The AST will direct the HO to send the appellant and their representative the appeal bundle. The bundle is a very important set of documents.  It should contain the evidence the HO is relying upon to discontinue or refuse support.  The appeal bundle should be received by the appellant and their representative within three days of the AST receiving the Notice of Appeal Tribunal Procedure (First-Tier Tribunal) (Social Entitlement Chamber) Rules 2008 SI No 2685 (amended 2013) rule 24. If it has not been received, the HO position is that this should be escalated via Migrant Help. However, this system may change in the near future. Please call our advice line if you are having difficulty getting hold of the appeal bundle from the Home Office or the AST.

Both parties will receive a document called a Directions Notice. This is a list of evidence and/or information the AST asks the appellant and the respondent to provide prior to the hearing. The Directions Notice will be sent around 4 or 5 days after the date the AST accepts the appeal. The appellant and/or their representative will have around 5 working days to respond to the directions notice, however this may vary.
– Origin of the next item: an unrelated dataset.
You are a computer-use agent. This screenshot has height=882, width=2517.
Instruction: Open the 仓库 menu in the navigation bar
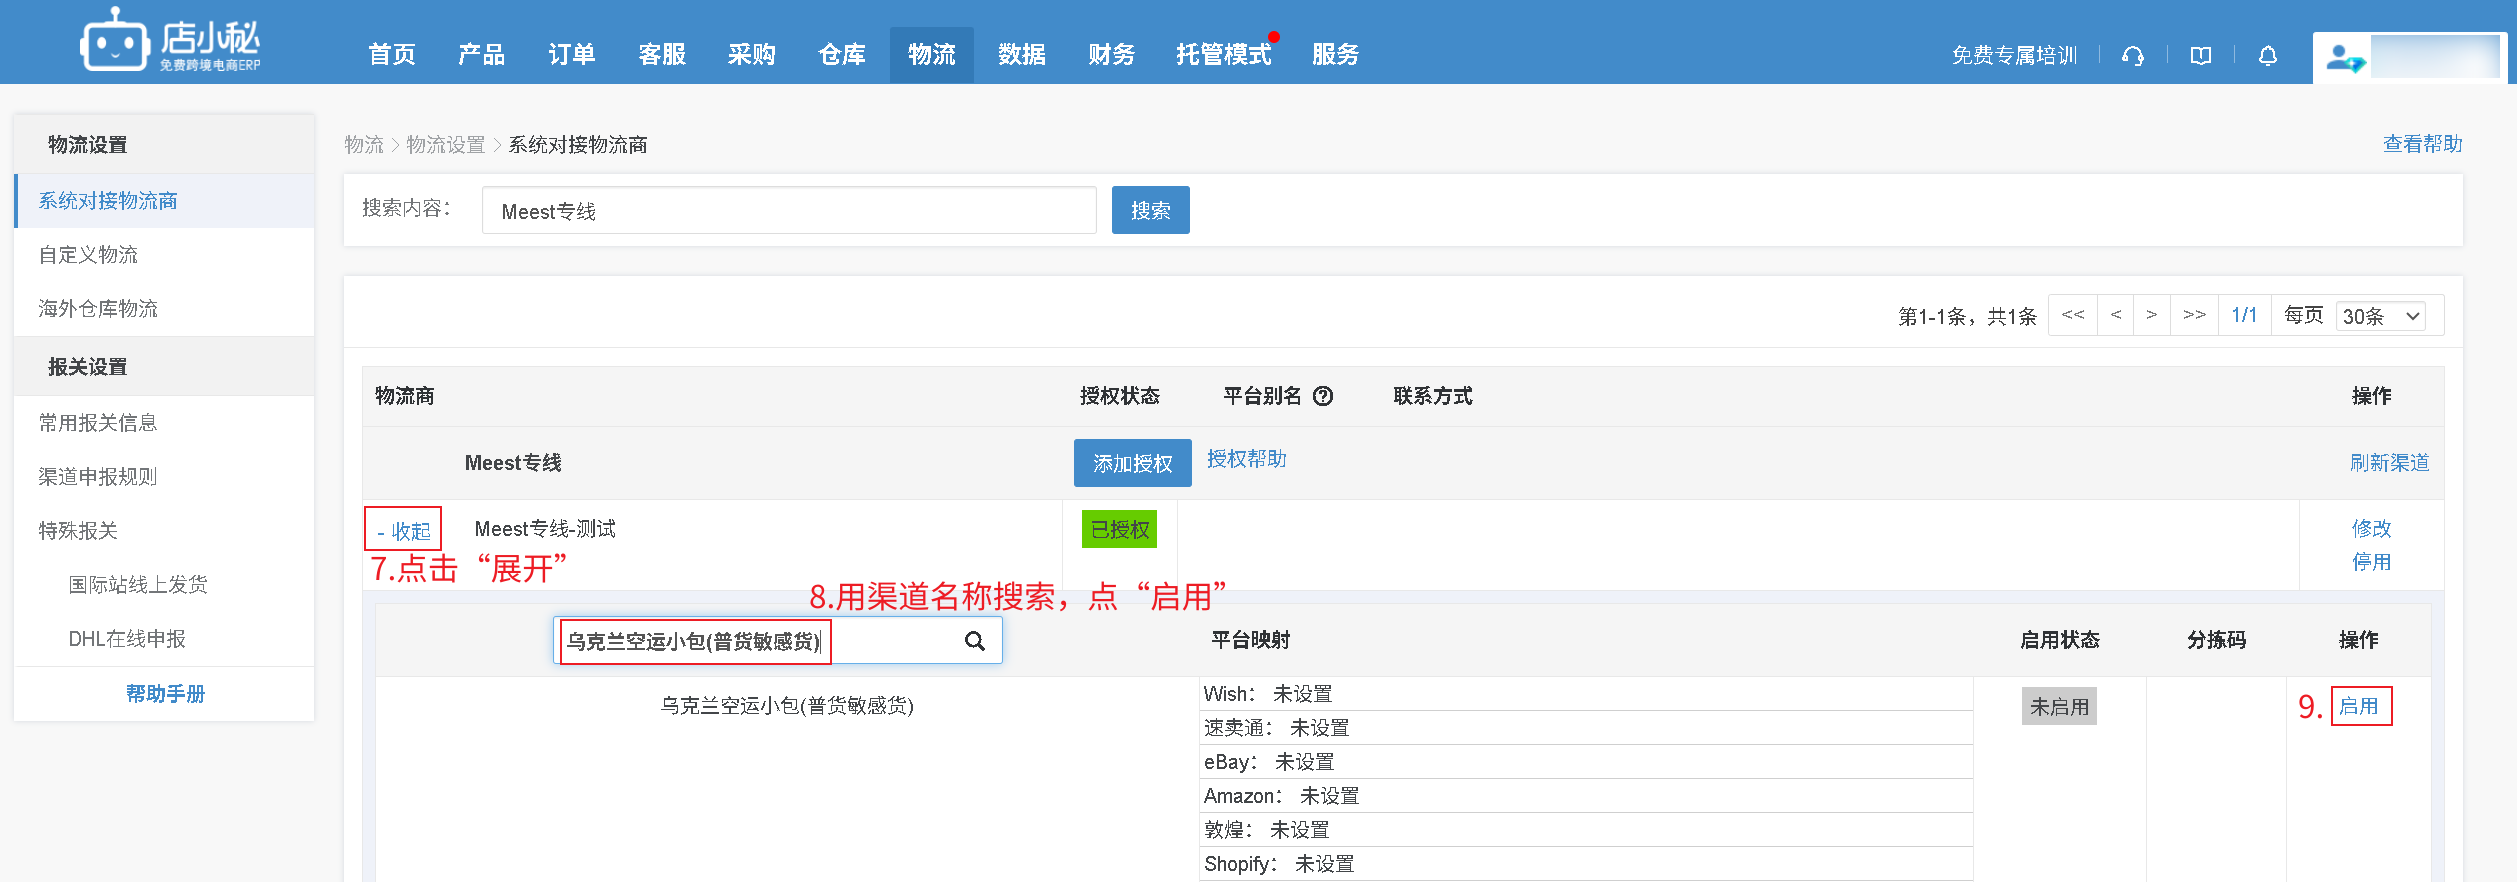click(841, 55)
The Directions Notice will normally include a request for any evidence that is relevant to the appeal.  For example, if the person appealing has medical problems it may ask them to provide up to date letters from their doctor.  An appeal should normally be decided 10 working days after the Notice of Appeal has been accepted. 
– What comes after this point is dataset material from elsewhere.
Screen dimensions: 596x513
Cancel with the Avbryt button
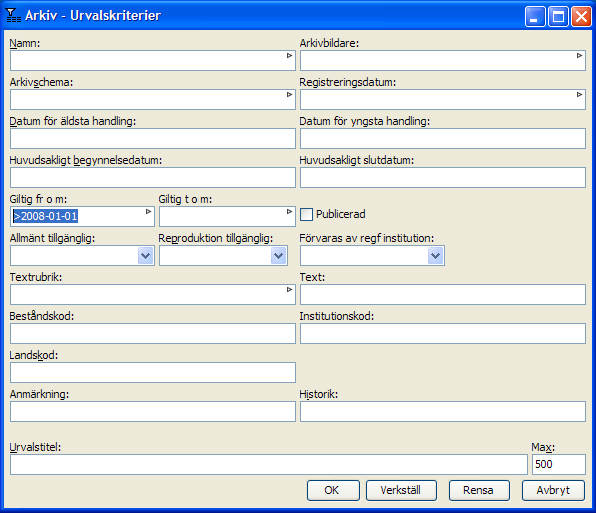coord(553,491)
What happens if the Appeal is considered invalid

If the AST decides that a Notice of Appeal is invalid they will write to the appellant and their representative explaining why.  Reasons why an appeal will be considered invalid include failure to include a copy of the HO’s decision letter, failure to include HO reference numbers, failure to include grounds for the appeal and lodging the Notice of Appeal late. An opportunity will be given to respond to a notice of invalidity.  This would need to be accompanied by the missing information or an explanation as to why the form was submitted late or was incomplete.  

Strike Out

The Tribunal can strike out an appeal, which means that the appeal is disposed of without a hearingTribunal Procedure (First-Tier Tribunal) (Social Entitlement Chamber) Rules 2008 SI No 2685 (amended 2013) rule 8. The Tribunal can strike-out an appeal in circumstances where it has no jurisdiction to hear the appeal, or where on an initial assessment of the issues the appeal appears to have no reasonable prospect of success. If a Judge decides to strike-out an appeal, they should first invite both parties to make written submissions on the reasons given for strike-out. If the Judge then decides not to strike-out the appeal, they will either determine the appeal on the papers or relist it for an oral hearing.

Tribunal freephone number

0800 681 6509 (Monday-Friday, 9am-5pm)

The AST has a freephone number for appellants or their representatives who have practical questions regarding their hearing, for example, the stage of appeal, when it might be listed, as well as general information on how appeal hearings are structured and what information they may be required to provide to the Tribunal.  However, the AST cannot provide information on how to fill out the appeal form or advice on whether an appeal is likely to be successful.